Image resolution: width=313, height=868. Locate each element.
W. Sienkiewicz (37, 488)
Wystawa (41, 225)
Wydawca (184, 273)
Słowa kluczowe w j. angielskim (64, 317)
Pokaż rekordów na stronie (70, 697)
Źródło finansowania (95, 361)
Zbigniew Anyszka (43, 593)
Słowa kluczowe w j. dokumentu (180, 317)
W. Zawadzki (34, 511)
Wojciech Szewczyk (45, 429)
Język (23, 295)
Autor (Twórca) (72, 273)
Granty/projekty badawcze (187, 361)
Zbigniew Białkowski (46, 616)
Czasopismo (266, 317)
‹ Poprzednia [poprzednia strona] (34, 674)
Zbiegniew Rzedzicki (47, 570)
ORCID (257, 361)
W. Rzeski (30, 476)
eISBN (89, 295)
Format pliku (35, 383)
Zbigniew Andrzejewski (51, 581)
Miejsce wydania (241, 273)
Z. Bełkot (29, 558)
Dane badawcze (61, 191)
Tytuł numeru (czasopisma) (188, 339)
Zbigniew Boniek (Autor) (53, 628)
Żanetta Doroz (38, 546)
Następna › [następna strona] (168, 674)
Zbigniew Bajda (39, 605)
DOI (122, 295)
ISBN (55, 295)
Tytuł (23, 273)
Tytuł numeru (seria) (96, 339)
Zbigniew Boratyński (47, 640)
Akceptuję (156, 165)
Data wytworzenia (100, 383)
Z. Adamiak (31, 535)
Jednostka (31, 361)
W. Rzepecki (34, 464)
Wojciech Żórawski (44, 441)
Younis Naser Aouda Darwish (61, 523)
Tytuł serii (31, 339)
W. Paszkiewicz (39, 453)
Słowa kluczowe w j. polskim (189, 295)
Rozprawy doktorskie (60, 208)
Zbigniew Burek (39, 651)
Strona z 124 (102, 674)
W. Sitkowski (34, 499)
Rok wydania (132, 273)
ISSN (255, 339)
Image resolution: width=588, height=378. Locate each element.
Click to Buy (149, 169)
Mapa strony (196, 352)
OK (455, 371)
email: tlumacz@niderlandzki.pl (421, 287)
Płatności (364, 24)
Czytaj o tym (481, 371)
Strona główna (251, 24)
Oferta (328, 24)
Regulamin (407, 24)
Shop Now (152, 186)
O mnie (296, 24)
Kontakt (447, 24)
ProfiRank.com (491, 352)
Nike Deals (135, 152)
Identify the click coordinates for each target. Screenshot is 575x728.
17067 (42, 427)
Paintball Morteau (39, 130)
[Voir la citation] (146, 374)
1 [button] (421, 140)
———
Instructions to follow: Render the lines above as a Markdown table with two columns, Row and Line. Number each row and skip any blank lines.

Response below:
| Row | Line |
|---|---|
| 1 | Image resolution: width=313, height=868. Locate each element. |
| 2 | W. Sienkiewicz (37, 488) |
| 3 | Wystawa (41, 225) |
| 4 | Wydawca (184, 273) |
| 5 | Słowa kluczowe w j. angielskim (64, 317) |
| 6 | Pokaż rekordów na stronie (70, 697) |
| 7 | Źródło finansowania (95, 361) |
| 8 | Zbigniew Anyszka (43, 593) |
| 9 | Słowa kluczowe w j. dokumentu (180, 317) |
| 10 | W. Zawadzki (34, 511) |
| 11 | Wojciech Szewczyk (45, 429) |
| 12 | Język (23, 295) |
| 13 | Autor (Twórca) (72, 273) |
| 14 | Granty/projekty badawcze (187, 361) |
| 15 | Zbigniew Białkowski (46, 616) |
| 16 | Czasopismo (266, 317) |
| 17 | ‹ Poprzednia [poprzednia strona] (34, 674) |
| 18 | Zbiegniew Rzedzicki (47, 570) |
| 19 | ORCID (257, 361) |
| 20 | W. Rzeski (30, 476) |
| 21 | eISBN (89, 295) |
| 22 | Format pliku (35, 383) |
| 23 | Zbigniew Andrzejewski (51, 581) |
| 24 | Miejsce wydania (241, 273) |
| 25 | Z. Bełkot (29, 558) |
| 26 | Dane badawcze (61, 191) |
| 27 | Tytuł numeru (czasopisma) (188, 339) |
| 28 | Zbigniew Boniek (Autor) (53, 628) |
| 29 | Żanetta Doroz (38, 546) |
| 30 | Następna › [następna strona] (168, 674) |
| 31 | Zbigniew Bajda (39, 605) |
| 32 | DOI (122, 295) |
| 33 | ISBN (55, 295) |
| 34 | Tytuł (23, 273) |
| 35 | Tytuł numeru (seria) (96, 339) |
| 36 | Zbigniew Boratyński (47, 640) |
| 37 | Akceptuję (156, 165) |
| 38 | Data wytworzenia (100, 383) |
| 39 | Z. Adamiak (31, 535) |
| 40 | Jednostka (31, 361) |
| 41 | W. Rzepecki (34, 464) |
| 42 | Wojciech Żórawski (44, 441) |
| 43 | Younis Naser Aouda Darwish (61, 523) |
| 44 | Tytuł serii (31, 339) |
| 45 | W. Paszkiewicz (39, 453) |
| 46 | Słowa kluczowe w j. polskim (189, 295) |
| 47 | Rozprawy doktorskie (60, 208) |
| 48 | Zbigniew Burek (39, 651) |
| 49 | Strona z 124 (102, 674) |
| 50 | W. Sitkowski (34, 499) |
| 51 | Rok wydania (132, 273) |
| 52 | ISSN (255, 339) |
| 53 | Image resolution: width=588, height=378. Locate each element. |
| 54 | Click to Buy (149, 169) |
| 55 | Mapa strony (196, 352) |
| 56 | OK (455, 371) |
| 57 | email: tlumacz@niderlandzki.pl (421, 287) |
| 58 | Płatności (364, 24) |
| 59 | Czytaj o tym (481, 371) |
| 60 | Strona główna (251, 24) |
| 61 | Oferta (328, 24) |
| 62 | Regulamin (407, 24) |
| 63 | Shop Now (152, 186) |
| 64 | O mnie (296, 24) |
| 65 | Kontakt (447, 24) |
| 66 | ProfiRank.com (491, 352) |
| 67 | Nike Deals (135, 152) |
| 68 | Identify the click coordinates for each target. Screenshot is 575x728. |
| 69 | 17067 (42, 427) |
| 70 | Paintball Morteau (39, 130) |
| 71 | [Voir la citation] (146, 374) |
| 72 | 1 [button] (421, 140) |